**Page text:**
This article is part of the supplement: 2006 International Workshop on Multiscale Biological Imaging, Data Mining and Informatics
Surface similarity-based molecular query-retrieval
Department of Computer Science, San Francisco State University, San Francisco, CA 94132, USA
BMC Cell Biology 2007, 8(Suppl 1):S6 doi:10.1186/1471-2121-8-S1-S6Published: 10 July 2007
Discerning the similarity between molecules is a challenging problem in drug discovery as well as in molecular biology. The importance of this problem is due to the fact that the biochemical characteristics of a molecule are closely related to its structure. Therefore molecular similarity is a key notion in investigations targeting exploration of molecular structural space, query-retrieval in molecular databases, and structure-activity modelling. Determining molecular similarity is related to the choice of molecular representation. Currently, representations with high descriptive power and physical relevance like 3D surface-based descriptors are available. Information from such representations is both surface-based and volumetric. However, most techniques for determining molecular similarity tend to focus on idealized 2D graph-based descriptors due to the complexity that accompanies reasoning with more elaborate representations.

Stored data
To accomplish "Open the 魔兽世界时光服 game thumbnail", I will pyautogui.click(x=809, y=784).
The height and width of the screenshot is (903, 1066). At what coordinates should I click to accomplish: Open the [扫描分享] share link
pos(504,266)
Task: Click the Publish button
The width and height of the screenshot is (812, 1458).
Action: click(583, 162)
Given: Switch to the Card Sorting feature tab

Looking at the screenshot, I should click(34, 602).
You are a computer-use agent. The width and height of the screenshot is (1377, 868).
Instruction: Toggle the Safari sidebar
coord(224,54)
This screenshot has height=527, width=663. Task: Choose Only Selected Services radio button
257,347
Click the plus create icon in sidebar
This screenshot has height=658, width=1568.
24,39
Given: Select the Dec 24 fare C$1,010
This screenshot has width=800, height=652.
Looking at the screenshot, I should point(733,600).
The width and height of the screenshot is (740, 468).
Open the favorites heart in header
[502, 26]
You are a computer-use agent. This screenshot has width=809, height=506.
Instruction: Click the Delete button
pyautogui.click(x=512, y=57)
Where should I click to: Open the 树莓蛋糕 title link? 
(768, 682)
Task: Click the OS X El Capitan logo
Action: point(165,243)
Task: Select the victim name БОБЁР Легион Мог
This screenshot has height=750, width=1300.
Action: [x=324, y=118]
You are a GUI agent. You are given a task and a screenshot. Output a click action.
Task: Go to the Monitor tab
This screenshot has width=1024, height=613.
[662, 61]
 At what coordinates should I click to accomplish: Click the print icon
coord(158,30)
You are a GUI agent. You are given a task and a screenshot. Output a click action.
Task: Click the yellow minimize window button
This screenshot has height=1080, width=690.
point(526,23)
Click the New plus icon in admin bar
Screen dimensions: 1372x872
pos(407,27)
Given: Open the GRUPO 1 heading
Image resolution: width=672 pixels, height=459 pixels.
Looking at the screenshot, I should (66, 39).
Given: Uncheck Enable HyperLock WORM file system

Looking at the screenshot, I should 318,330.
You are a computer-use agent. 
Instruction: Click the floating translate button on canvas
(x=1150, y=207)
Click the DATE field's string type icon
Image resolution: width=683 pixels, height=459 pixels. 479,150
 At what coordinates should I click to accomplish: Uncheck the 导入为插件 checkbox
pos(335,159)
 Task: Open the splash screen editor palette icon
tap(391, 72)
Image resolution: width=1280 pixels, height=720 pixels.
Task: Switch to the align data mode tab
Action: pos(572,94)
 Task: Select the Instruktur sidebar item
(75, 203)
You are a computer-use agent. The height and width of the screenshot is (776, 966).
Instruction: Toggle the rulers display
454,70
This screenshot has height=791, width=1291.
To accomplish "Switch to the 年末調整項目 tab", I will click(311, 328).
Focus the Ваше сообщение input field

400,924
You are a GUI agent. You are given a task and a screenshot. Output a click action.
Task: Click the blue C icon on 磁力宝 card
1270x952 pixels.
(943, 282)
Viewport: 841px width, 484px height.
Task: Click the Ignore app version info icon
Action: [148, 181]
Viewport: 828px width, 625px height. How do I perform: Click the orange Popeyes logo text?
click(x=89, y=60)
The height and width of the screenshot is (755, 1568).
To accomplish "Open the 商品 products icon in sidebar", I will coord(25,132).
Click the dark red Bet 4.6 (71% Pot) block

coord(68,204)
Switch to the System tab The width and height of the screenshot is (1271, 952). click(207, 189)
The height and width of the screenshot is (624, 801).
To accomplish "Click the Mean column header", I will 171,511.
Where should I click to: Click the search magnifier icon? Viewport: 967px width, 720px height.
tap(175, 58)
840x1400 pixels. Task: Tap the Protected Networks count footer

**Questions on the material:**
[1] List the areas of investigation in which the molecular query-retrieval article calls molecular similarity a key notion.
[2] Please carry on the molecular query-retrieval article from the point where it stops.

**Exercise answers:**
[1]
- Exploration of molecular structural space
- Query-retrieval in molecular databases
- Structure-activity modelling

[2]
This paper addresses the problem of determining similarity when molecules are described using complex surface-based representations. It proposes an intrinsic, spherical representation that systematically maps points on a molecular surface to points on a standard coordinate system (a sphere). Molecular surface properties such as shape, field strengths, and effects due to field super-positioningcan then be captured as distributions on the surface of the sphere. Surface-based molecular similarity is subsequently determined by computing the similarity of the surface-property distributions using a novel formulation of histogram-intersection. The similarity formulation is not only sensitive to the 3D distribution of the surface properties, but is also highly efficient to compute.
The proposed method obviates the computationally expensive step of molecular pose-optimisation, can incorporate conformational variations, and facilitates highly efficient determination of similarity by directly comparing molecular surfaces and surface-based properties. Retrieval performance, applications in structure-activity modeling of complex biological properties, and comparisons with existing research and commercial methods demonstrate the validity and effectiveness of the approach.